Introducing Open-SSTV: A Modern Take on an Old Mode

Introducing Open-SSTV: A Modern Take on an Old Mode

Slow-Scan Television has been around since the late 1950s. The software most of us use to work it... feels like it's been around about that long too. Windows-only installers from another decade. UIs that look like they were designed on a CRT. Codebases that haven't seen a commit in years.

I think we can do better.

Open-SSTV is a free, open-source SSTV transceiver built in Python with a Qt 6 interface. It runs natively on Windows, macOS (Apple Silicon), and Linux (x86_64 and ARM64). Pre-built binaries are available for every platform, so no Python install is required to get on the air.

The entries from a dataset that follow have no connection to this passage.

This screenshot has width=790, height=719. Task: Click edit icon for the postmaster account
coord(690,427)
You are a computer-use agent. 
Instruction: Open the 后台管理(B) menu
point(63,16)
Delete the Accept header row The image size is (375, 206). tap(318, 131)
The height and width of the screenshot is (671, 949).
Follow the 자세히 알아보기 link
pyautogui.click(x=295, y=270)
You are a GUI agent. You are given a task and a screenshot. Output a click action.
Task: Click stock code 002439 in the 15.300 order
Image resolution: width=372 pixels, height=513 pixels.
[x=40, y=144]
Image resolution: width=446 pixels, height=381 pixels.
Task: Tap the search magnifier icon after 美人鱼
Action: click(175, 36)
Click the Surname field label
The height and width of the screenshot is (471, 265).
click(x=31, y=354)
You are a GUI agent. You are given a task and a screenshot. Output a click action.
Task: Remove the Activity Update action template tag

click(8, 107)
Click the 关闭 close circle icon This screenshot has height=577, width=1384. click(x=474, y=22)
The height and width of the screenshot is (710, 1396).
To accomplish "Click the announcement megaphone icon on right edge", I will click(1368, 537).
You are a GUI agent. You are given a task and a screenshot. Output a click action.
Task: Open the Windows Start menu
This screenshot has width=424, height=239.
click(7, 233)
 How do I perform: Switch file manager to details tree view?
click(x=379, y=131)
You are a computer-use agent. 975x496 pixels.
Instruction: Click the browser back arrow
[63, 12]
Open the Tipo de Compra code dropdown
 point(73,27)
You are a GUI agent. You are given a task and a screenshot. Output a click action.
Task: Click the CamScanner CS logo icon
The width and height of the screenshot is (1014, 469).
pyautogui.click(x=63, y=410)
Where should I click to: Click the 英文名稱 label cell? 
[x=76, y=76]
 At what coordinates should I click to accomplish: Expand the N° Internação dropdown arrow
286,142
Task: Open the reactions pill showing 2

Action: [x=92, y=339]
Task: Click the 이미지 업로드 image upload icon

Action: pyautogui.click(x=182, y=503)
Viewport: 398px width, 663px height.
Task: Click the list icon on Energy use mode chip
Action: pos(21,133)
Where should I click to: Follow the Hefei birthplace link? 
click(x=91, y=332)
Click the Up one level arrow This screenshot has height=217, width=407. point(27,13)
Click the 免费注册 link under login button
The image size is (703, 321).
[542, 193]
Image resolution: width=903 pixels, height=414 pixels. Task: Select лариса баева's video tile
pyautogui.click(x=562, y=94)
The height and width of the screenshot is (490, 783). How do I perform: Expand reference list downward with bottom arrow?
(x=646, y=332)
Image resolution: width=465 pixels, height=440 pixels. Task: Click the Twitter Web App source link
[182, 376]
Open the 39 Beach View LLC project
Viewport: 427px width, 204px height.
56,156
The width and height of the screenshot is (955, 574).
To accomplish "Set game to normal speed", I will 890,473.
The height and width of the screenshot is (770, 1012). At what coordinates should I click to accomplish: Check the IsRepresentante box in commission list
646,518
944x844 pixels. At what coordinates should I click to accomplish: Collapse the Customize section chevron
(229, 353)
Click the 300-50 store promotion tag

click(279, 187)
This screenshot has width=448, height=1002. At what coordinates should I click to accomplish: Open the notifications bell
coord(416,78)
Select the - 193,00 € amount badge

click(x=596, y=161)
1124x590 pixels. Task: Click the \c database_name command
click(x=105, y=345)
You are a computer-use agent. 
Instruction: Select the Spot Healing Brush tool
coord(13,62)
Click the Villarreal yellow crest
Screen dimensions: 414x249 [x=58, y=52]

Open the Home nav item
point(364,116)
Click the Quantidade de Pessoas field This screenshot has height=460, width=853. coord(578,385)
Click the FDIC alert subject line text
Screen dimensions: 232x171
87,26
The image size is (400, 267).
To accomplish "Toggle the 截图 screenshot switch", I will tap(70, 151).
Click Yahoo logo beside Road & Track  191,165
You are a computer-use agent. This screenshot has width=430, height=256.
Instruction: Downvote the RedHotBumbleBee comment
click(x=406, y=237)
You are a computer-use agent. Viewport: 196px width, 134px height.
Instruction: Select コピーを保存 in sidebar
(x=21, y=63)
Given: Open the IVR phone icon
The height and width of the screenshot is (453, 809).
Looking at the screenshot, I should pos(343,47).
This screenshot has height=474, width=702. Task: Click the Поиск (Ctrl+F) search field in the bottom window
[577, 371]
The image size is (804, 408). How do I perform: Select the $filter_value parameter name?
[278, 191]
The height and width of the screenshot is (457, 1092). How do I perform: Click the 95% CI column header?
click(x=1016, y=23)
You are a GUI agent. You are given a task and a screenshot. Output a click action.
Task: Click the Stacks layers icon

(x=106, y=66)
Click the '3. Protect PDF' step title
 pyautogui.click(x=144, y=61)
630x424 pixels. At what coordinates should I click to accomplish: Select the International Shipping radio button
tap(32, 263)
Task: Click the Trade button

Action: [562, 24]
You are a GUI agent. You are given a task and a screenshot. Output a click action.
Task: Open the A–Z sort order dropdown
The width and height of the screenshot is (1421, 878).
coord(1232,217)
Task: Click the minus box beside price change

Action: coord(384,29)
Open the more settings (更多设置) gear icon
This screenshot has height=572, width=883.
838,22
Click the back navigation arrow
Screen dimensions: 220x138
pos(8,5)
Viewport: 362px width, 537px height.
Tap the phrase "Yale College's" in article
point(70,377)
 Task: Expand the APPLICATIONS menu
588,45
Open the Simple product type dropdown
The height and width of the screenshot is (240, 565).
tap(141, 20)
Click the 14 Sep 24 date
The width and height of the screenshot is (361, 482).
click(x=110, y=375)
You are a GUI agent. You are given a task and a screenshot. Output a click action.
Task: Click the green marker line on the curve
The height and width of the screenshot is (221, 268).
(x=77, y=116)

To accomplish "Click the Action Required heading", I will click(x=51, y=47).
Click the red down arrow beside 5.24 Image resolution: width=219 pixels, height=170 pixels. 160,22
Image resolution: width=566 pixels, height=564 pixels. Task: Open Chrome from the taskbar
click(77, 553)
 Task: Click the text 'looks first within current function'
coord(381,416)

It's currently in beta at v0.3.13, but already loaded:

  • All 22 SSTV modes, TX and RX. Robot 36 through PD-290, with full Martin, Scottie, Pasokon, and Wraase support.
  • Progressive decoding with a weak-signal mode that works down to roughly 0 dB SNR on Robot 36.
  • Rig control three ways. rigctld TCP, direct serial CAT (Icom CI-V, Kenwood, Yaesu) with DTR/RTS PTT, and TCI WebSocket for ExpertSDR2/3, AetherSDR, and SunSDR2.
  • FFT waterfall with dotted reference lines at the SSTV tone frequencies (1200, 1500, 1900, 2300 Hz).
  • Layered template compositor with a live gallery, MMSSTV-style callsign tokens, slashed-zero rendering, and an rx_image slot that pins a received thumbnail straight into the next reply.
  • Band plan helper. One-click tune to any standard SSTV calling frequency across HF, VHF, and UHF.
  • Built-in image editor. Aspect-locked crop, rotate, flip, and text overlays that auto-shrink to fit.
  • RX audio recording to WAV or FLAC, so you can re-decode marginal signals later.
  • Part 97 CW ID baked in. Stays legal on the air without extra hardware.

It's GPL-3.0, actively developed, and built fully in the open.

The landing page has full screenshots, the complete mode list, and direct binary downloads for every supported platform:

bucknova.github.io/Open-SSTV

Or head straight to the repo:

github.com/bucknova/Open-SSTV

If you operate SSTV, whether for POTA confirmations, casual ragchewing, or just because images over RF will never stop being cool, grab a binary and give it a spin.

Looking for collaborators

The project is genuinely open to contributors. If you're a Python developer who also happens to be a ham, here's what's wide open on the roadmap right now:

  • Drag-and-drop template canvas. The v0.3 editor is form-based; a future release wants direct manipulation with resize handles and snap-to-grid on the live preview.
  • QSO logging and ADIF export. Persist every contact with timestamp, mode, frequency, RST, and the TX/RX images, then export to ADIF for LoTW and eQSL.
  • Remote Control. Have remote access via another device in the same network. Work SSTV while away from the rig.  

Even if none of those grab you, the issues list is open and the codebase is approachable. PySide6, fairly clean architecture, GPL-3.0. PRs welcome, and I'm happy to help newcomers find a good first issue.